Insight article
Friday Stories: The first happy ending
Welcome to a new weekly fixture from The Storytellers Blog: Friday Stories. These will generally be short stories or anecdotes drawn from all kinds of places – from our own experiences with clients to classic bits of folklore.
This week, we’ll begin, fittingly, if not overly self-referentially, with a story about storytelling that came through BBC Radio 4 last weekend.
Philippa Perry tells the story of a social worker and three children who, after years of movement and instability, had finally been placed with a foster family that was working out exceptionally well, and the foster parents wanted to adopt the children permanently.

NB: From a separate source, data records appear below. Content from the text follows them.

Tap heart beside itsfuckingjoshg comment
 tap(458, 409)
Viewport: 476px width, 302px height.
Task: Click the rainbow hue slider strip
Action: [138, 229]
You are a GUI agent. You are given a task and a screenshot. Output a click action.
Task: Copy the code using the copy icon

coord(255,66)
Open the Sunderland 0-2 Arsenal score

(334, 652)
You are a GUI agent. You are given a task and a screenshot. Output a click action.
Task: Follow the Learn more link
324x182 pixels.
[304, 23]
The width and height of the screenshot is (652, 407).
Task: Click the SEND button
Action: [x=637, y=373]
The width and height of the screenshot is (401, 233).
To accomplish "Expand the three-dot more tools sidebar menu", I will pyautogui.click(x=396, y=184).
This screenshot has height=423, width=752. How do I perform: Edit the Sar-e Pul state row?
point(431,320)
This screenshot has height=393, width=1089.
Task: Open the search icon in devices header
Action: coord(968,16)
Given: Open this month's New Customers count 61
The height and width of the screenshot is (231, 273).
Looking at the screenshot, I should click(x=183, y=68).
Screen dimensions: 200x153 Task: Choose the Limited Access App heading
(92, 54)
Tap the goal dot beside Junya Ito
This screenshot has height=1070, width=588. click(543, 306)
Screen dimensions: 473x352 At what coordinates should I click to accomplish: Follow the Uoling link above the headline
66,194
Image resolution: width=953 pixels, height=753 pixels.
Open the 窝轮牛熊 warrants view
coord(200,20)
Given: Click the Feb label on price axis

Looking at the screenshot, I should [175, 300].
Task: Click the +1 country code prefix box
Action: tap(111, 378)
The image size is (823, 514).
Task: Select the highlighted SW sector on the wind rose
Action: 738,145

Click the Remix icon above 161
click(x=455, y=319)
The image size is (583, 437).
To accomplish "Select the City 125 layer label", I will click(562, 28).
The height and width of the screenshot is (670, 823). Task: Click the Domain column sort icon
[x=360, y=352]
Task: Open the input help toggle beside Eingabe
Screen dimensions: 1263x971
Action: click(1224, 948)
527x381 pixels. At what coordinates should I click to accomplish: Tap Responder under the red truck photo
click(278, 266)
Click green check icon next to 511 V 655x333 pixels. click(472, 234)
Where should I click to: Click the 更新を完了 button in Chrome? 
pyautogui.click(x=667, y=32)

Delivering the good news, the social worker told them, “'You will not be split up. You are going to stay with Leslie and Sam. We are going to find local schools for you all and start the adoption process.'”
But the children gave her a blank look. She asked them to repeat back to her what she had said.
“'We will be split up. We can’t stay with Leslie and Sam. There aren’t any schools for us and no one will adopt us.'”
“What happens”, Perry asks us, “when we don’t know about happy endings?”
Eventually, Perry says, the correct message got through, and the children sobbed with joy. The children’s difficulty in processing the information given to them stemmed from their inability to place the information within the context of a narrative they had heard before. Their own happy ending was a brand new story, and it took time, and repetition, to sink in.
As humans, she says, “Stories formed us, and continue to do so. We are our stories.”
What are the plots, the dynamics, the characters that continue to fill our understanding of our own experiences? It’s not an easy question to answer, either for ourselves personally or more broadly, for businesses and institutions, as they decipher and reshape the stories that live within them.
“Be careful of the stories you repeatedly expose yourself to”, she warns, because stories absolutely affect our perception of reality.
It’s well worth a listen.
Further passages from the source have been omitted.